Chick Lit + Wine: Bettina sounds like the pinnacle of “frenemies.” Did you have a person in mind while you were writing her character? Who would you pick to play her in a movie?

Josie: WOW! Super great question!

I think of Bryce Dallas Howard, who so aptly portrayed Hilly Holbrook in The Help. I’d be honored if she did it for a film version of Totlandia, too! I’d also love to see Rachel McAdams in the role, or Anne Hathaway. Come to think of it, this would make a great contest! “Who should play all of Totlandia’s main characters?”

Chick Lit + Wine: Each character is distinct and loveable in their own way. Jade – a former stripper among the elite mommies – cracks me up.  Who was your favorite character to write?

Josie: HAHA! So many readers love her! I guess there is a bit of Jade in all of us. We all have some bit of shame in the past. Whereas the other probationary moms have secrets, none are shameful, like Jade’s.

The joy of writing a book with 4-6 main characters (by six, I include Bettina and Brady as well, since we sometimes get in their heads, too) is that the author is allowed to come up with so great motivations, as well as show the full dimension of the character. “What drives this person?” is always the question I ask myself.

I guess I’d have to say that Jillian is a lot of fun to write, because she is truly a victim of circumstance, which makes her the series’ “Everywoman.” How many of us have had a broken relationship, or broken marriage? How many of us have found ourselves without a means of income, but with children to care for? How many of us have had a financial fall from grace?

None of this should keep her from joining a club, but unfortunately  this particular club has such strict criteria that any woman who doesn’t live an ideal life (at least, an ideal life as deemed by Bettina) could never be allowed in.

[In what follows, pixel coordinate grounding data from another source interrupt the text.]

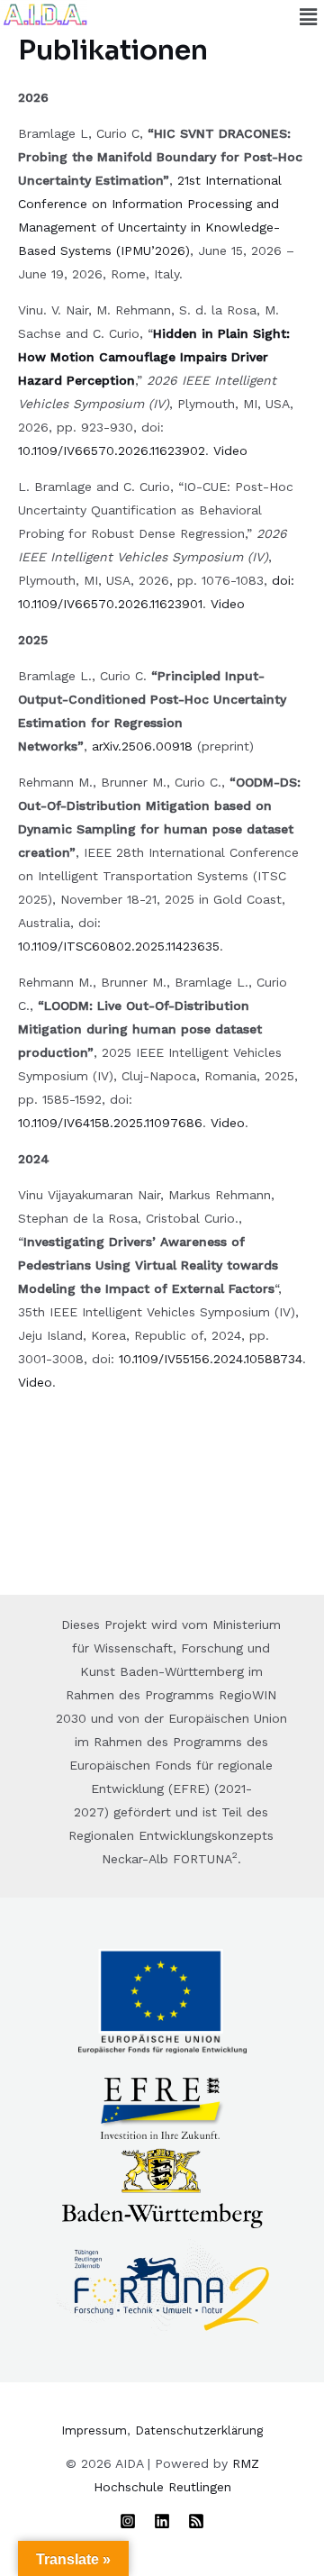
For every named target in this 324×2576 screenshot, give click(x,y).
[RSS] (196, 2521)
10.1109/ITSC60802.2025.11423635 (119, 946)
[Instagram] (128, 2521)
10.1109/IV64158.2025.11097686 (110, 1122)
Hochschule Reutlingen (162, 2487)
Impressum (94, 2430)
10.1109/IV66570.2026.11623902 (111, 450)
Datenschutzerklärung (199, 2430)
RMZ (245, 2463)
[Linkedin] (162, 2521)
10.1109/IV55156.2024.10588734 (210, 1359)
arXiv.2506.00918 (142, 746)
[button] (308, 17)
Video (230, 450)
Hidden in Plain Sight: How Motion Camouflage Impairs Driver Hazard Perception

On the other hand, two of the probies – Jade and Ally – must hide their pasts; and Lorna’s son’s condition is her future.

My goal was to create a group of women who share our pasts, futures, and experiences. As they grow, we will cry for them, and cheer for them.

Chick Lit + Wine: What wine would you choose to pair with “Totlandia”?

Josie: Yummy! Now we’re getting to the GOOD stuff!!!!

Okay, certainly Layer Cake Wines, in this order:

Cabernet Sauvignon:  Described as having  “prominent nose”  and “elegant structure .” Ally, perhaps?

Chardonnay: Jillian. Described as “clean and crisp” and “ lingering enough to make you want another sip.” She wants everything in its place, but her life is such a roller-coaster that we certainly want more of her.

Malbec: Lorna. Described as “brooding” and “elegant.” Yep, that’s her!

Pinot Noir:  Definitely Jade! Described as” spice and layers of dark” berries, and “ripe plums and big juicy black cherries wrapped in a glycerol creamy mouth feel.” (Talk about sultry!)  A touch of smoky earth lingers in the background with the faintest wisp

Granacha: Bettina. Described as “rich and powerful”, and “will definitely lead to more babies.” Well, she is the founder of PHM&T, is she not?

Primitivo: Brady. Any wine described with such  double entendre “layered, and rich in the mouth” and “by far, the most versatile” is definitely him!

Chick Lit + Wine: Who are your favorite authors, chick lit or otherwise?

Josie: I’m very old school: Margaret Mitchell, Edith Wharton and Jane Austen are at the top of my list, as is Charles Dickens and Anthony Trollope. I love over-the-top melodrama and rich prose, with a saga of a story.  I also like historic mystery and espionage, which I find in the novels of John LeCarre, Martin Cruz Smith, and Sir Arthur Conan Doyle. In fact, right now I’m re-reading Agatha Christie, and discovering some of her stories that I missed the first go round. As far as dialogue and capturing the time and place, it’s pure gold.

Chick Lit + Wine: I’m just starting to read the sequel to “Totlandia.” Any other book recommendations for readers who love Totlandia as much as I do?

Josie: Personally, I love Kristin Harmel’s books, and those of Kate Perry and Stephanie Bond. If you’re looking for more mama drama, go pick up my novel, The Baby Planner. It also takes place in San Francisco, but is a darker, stand-alone story.  Also, my novel, Secret Lives of Husbands and Wives, is a take on marriage that is funny and bittersweet at the same time. I’m proud that it will soon be a TV drama on NBC, produced by Jerry Bruckheimer.